*** Block opens ***

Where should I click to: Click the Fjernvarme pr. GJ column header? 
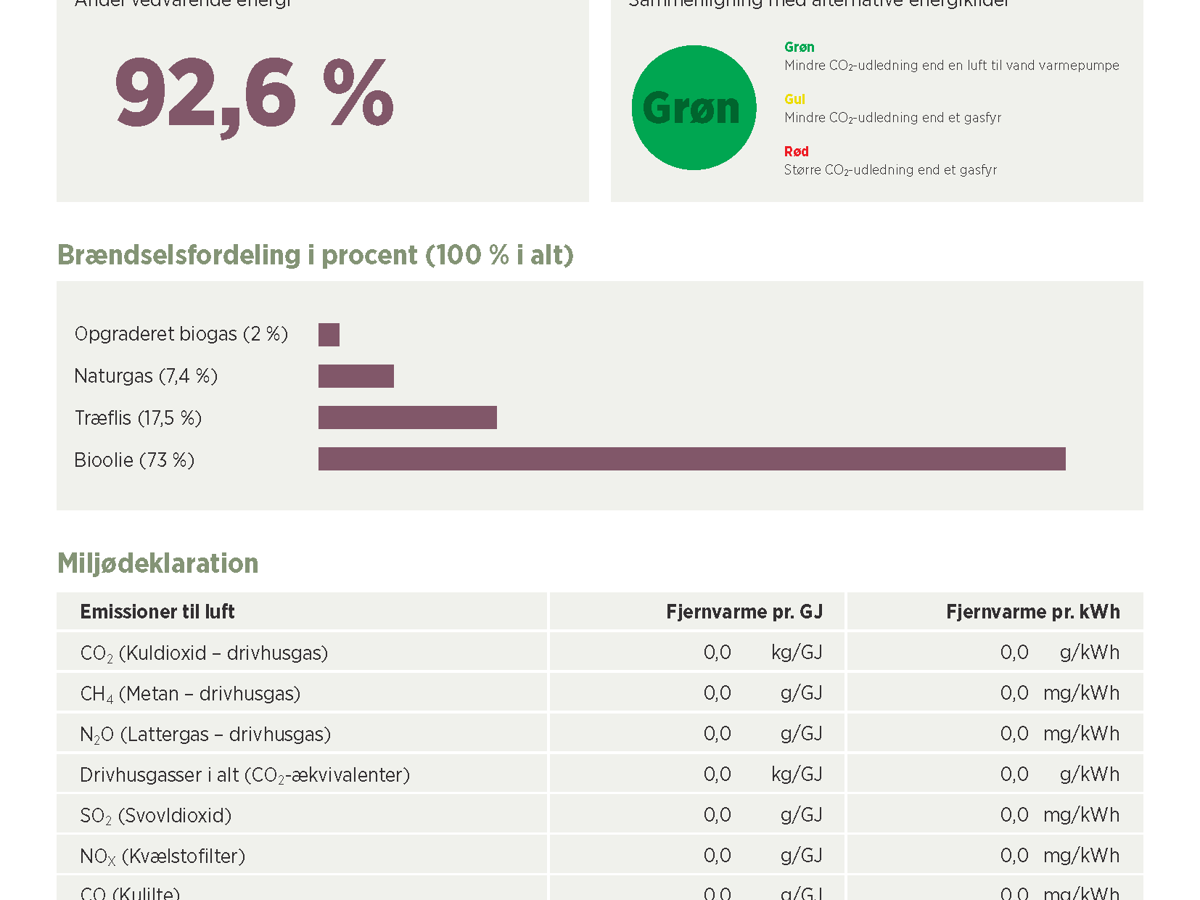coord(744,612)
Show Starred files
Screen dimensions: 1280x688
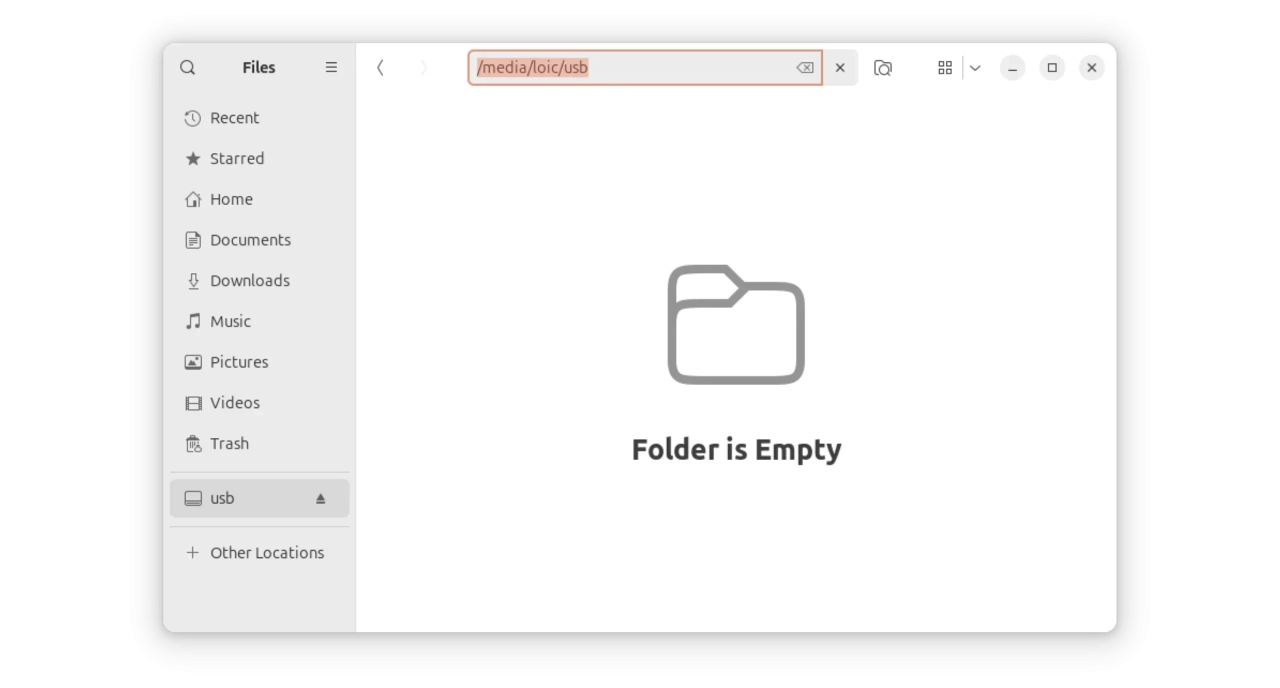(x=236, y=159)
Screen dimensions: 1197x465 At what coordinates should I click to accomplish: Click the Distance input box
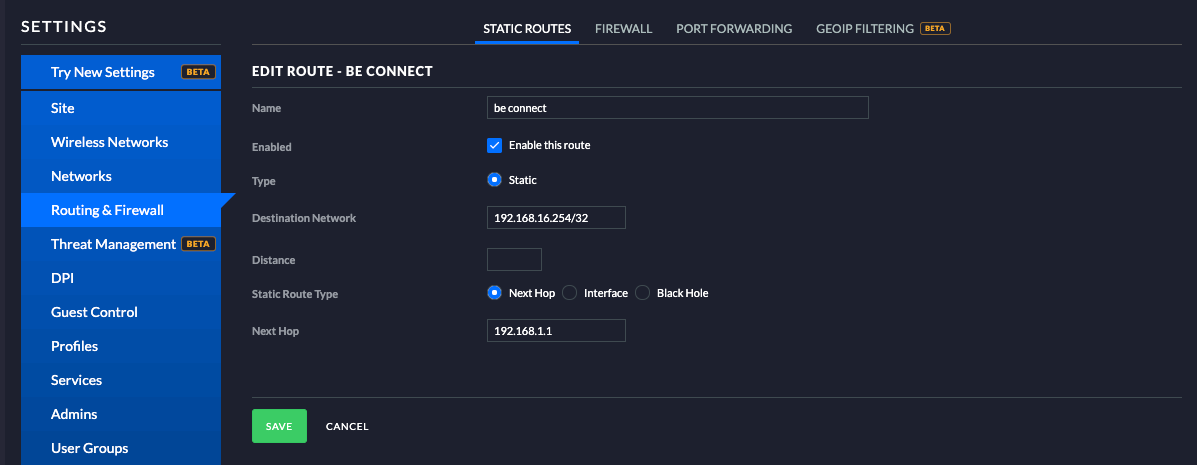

*** Block closes ***

Exercise prompt: Return each entry exactly as it appears above, but exclude the pictures.

Response to the exercise:
Where should I click to: Click the Fjernvarme pr. GJ column header? 
coord(744,612)
Show Starred files
Screen dimensions: 1280x688
(x=236, y=159)
Screen dimensions: 1197x465 At what coordinates should I click to accomplish: Click the Distance input box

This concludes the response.